Print every line of the items from the line containing "Screen dimensions: 335x326" down to the line containing "Action: pos(282,13)", both included, with no change and nothing else.
* Start Data provided *
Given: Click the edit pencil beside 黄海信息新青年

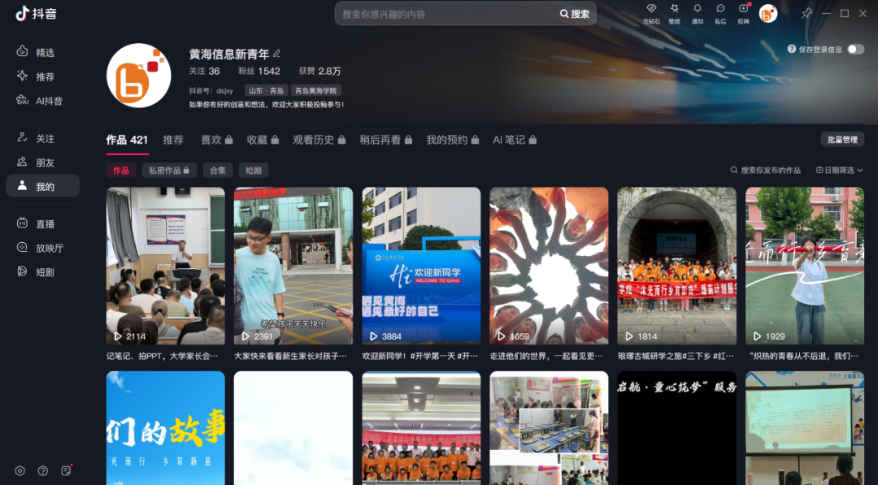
* End Data provided *
* Start Data provided *
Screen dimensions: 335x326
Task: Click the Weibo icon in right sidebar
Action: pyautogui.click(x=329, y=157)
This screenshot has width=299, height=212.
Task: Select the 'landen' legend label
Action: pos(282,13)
* End Data provided *
Result of the task —
Screen dimensions: 335x326
Task: Click the Weibo icon in right sidebar
Action: pyautogui.click(x=329, y=157)
This screenshot has width=299, height=212.
Task: Select the 'landen' legend label
Action: pos(282,13)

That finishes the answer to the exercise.